#### EXERCISE MATERIAL:
⟨
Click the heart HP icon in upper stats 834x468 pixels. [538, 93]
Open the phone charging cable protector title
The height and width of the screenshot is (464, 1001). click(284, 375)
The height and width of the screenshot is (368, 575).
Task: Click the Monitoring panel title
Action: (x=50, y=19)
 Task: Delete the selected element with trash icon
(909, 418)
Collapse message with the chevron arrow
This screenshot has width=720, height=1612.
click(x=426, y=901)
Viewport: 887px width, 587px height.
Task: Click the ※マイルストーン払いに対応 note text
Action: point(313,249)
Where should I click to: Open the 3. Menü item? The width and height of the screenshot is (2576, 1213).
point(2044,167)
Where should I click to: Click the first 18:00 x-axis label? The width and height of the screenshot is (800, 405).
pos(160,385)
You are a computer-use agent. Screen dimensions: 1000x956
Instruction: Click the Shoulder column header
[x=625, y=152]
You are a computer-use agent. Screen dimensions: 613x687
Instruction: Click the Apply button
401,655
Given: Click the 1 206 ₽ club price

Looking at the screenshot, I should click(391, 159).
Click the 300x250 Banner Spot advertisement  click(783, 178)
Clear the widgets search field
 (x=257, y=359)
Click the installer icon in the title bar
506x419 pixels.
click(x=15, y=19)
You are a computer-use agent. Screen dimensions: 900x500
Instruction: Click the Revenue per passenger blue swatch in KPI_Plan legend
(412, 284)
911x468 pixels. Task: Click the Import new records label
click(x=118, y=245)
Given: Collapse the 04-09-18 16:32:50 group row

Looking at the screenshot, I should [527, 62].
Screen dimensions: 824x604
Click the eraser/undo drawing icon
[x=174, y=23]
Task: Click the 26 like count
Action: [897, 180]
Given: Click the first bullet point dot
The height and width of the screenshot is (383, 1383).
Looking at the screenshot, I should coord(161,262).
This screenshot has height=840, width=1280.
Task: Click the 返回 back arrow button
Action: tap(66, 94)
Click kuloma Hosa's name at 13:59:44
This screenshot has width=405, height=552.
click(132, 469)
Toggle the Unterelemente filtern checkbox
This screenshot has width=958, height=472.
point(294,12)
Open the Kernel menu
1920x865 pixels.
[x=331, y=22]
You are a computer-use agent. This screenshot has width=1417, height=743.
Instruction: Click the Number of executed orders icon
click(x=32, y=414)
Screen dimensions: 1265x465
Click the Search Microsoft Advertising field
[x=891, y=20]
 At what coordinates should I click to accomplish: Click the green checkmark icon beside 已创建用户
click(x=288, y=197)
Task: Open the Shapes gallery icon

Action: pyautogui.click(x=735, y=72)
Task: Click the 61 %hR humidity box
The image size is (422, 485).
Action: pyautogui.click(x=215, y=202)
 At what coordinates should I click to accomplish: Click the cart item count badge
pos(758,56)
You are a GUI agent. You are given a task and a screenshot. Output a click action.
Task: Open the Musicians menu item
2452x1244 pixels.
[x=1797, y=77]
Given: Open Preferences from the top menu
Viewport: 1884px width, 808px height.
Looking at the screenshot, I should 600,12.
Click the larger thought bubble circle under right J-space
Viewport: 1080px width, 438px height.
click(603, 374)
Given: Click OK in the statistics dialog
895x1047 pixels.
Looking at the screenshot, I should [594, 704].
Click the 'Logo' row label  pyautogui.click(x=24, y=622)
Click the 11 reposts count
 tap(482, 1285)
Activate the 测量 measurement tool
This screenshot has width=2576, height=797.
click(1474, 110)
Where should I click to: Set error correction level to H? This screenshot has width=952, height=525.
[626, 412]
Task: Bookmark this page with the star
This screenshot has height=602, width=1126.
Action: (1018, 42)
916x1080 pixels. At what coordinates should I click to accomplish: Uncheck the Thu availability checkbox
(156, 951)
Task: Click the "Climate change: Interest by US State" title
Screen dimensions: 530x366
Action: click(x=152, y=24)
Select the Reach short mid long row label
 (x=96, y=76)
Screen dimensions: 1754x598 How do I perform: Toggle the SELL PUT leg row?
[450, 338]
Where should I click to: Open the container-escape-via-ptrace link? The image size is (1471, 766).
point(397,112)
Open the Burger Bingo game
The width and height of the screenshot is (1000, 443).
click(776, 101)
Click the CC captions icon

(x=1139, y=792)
⟩
Read the data above and pull out each line that holds the string "agent".

You are a computer-use agent. Screen dimensions: 1000x956
You are a computer-use agent. Screen dimensions: 613x687
You are a computer-use agent. Screen dimensions: 900x500
You are a computer-use agent. This screenshot has width=1417, height=743.
You are a GUI agent. You are given a task and a screenshot. Output a click action.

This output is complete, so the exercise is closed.